Tatsächlich kam ihnen ein Volvo im Schritttempo entgegengefahren und hielt neben ihnen. Die Fensterscheibe wurde heruntergekurbelt. Im Glimmen der Armaturen erkannten sie Lasse mit seiner Frau und einem großen, schwarzen Hund.
»Hej!«
»Hallo.«
»Wie geht es? Sollen wir euch mitnehmen? Ist alles in Ordnung?«
»Alles bestens!« Rainer lachte. »Wir genießen die Nacht.«
»Dann seid vorsichtig«, riet der Mann.
»Wegen der Wölfe?«, fragte Annalisa im Scherz.
Lasse blieb ernst.
»Hier lebt ein Rudel, aber Wölfe greifen Menschen nicht an. Bären schon eher.«
»Jagt ihr Bären?«
»Wir fahren Patrouille. Es ist eine Räuberbande gesichtet worden, die einsame Höfe ausräumt. Die fahren mit dem Umzugswagen vor, und in einer halben Stunde ist das Haus leer. Aber nicht mit uns.«
»Oh! Ja, über diese breiten Straßen kommt man selbst mit einem Umzugswagen mühelos durch den Wald«, sagte Rainer unbeholfen.
»Ja, das sind die alten Eisenbahntrassen«, erklärte Lasse. »Vor hundert Jahren wurde hier überall Erz abgebaut. Und genau hier stampften Dampfrösser entlang. Du bist doch interessiert an alten Gruben? Die gibt es hier überall.«
Annalisa lachte und prostete Rainer zu. »Ha, erwischt, du bist nur wegen der alten Gruben hierhergezogen! Da strahlt der kleine Höhlenforscher aber, was?«
Lasse lachte ebenfalls. »Ja, Höhlen erforschen könnt ihr hier allerdings. Für die meisten Stollen hat sich noch nie jemand interessiert.«
»Oh ja! Was für eine Gelegenheit!« Rainers Augen leuchteten auf.

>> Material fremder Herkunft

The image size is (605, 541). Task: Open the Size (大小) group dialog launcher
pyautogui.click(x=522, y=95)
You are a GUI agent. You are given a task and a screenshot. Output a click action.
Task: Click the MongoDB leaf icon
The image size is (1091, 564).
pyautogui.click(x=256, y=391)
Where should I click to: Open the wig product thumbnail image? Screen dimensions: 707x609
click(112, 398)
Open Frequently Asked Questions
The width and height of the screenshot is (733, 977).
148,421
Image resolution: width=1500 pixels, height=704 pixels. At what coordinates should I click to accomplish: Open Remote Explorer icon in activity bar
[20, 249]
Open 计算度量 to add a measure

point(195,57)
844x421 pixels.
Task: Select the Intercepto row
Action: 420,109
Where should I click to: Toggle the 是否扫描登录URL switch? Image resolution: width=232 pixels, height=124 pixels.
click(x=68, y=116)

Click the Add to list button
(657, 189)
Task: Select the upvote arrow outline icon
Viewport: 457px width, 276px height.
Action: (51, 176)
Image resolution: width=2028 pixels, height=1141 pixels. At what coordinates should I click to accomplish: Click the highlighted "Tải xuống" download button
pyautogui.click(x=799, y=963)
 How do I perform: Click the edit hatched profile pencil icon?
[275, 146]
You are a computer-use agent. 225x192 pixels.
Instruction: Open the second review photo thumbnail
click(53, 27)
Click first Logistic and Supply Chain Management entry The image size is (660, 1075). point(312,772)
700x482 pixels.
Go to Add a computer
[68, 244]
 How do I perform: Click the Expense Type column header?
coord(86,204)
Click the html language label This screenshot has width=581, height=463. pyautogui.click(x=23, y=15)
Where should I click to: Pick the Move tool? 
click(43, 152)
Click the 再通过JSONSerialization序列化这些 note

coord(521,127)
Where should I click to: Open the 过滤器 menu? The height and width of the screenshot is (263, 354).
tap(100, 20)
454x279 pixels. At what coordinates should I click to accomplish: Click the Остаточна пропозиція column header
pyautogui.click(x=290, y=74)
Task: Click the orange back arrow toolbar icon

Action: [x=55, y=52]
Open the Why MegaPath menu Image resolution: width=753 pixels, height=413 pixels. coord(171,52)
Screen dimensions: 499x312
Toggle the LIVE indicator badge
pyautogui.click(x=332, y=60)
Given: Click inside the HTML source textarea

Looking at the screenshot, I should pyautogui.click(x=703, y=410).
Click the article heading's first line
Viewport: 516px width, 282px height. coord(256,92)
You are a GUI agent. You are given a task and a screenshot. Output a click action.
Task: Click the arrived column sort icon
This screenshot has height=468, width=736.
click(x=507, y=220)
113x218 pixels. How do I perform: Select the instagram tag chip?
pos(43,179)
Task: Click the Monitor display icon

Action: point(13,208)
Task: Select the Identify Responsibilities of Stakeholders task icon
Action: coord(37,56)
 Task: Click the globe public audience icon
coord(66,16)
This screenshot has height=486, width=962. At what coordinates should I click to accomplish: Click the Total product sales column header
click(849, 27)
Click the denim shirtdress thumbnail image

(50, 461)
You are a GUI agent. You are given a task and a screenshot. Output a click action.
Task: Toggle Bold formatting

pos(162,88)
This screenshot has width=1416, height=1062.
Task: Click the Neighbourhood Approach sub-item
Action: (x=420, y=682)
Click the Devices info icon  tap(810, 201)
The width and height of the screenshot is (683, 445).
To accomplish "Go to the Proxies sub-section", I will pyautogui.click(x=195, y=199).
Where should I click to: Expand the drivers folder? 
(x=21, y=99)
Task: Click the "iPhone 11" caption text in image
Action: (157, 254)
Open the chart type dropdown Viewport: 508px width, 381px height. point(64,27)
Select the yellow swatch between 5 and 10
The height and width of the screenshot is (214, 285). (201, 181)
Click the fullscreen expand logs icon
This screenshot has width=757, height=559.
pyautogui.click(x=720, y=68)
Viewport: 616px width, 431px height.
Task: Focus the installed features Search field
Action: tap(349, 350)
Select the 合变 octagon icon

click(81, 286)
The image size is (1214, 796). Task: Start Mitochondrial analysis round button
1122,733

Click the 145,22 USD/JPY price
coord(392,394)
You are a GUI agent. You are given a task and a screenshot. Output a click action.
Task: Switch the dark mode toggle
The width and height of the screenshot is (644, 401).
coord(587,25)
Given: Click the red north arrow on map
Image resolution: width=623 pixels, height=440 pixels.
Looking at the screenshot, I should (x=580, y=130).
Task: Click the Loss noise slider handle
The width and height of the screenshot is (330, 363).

»Übrigens, bald beginnt die Elchjagd, willst du nicht mit unserer Jagdgruppe mitkommen? Vielleicht kommen wir auch an ein paar alten Sachen vorbei.«
»Elchjagd? Aber … na aber gern!«, antwortete Rainer überrumpelt.
Wenig später fuhr der Wagen weiter. Als er zwischen den Bäumen verschwand, erinnerten seine Rücklichter an die Augen eines Ungeheuers.
»Elchjagd?«, wunderte sich Annalisa.
»Ähm … na ja, das klingt doch spannend. Außerdem, das Angebot hätte ich schlecht ablehnen können, oder?«, erwiderte Rainer. Aus irgendeinem Grunde hatte er dabei ein schlechtes Gefühl. Er schob es auf die unheimliche Begegnung im Keller.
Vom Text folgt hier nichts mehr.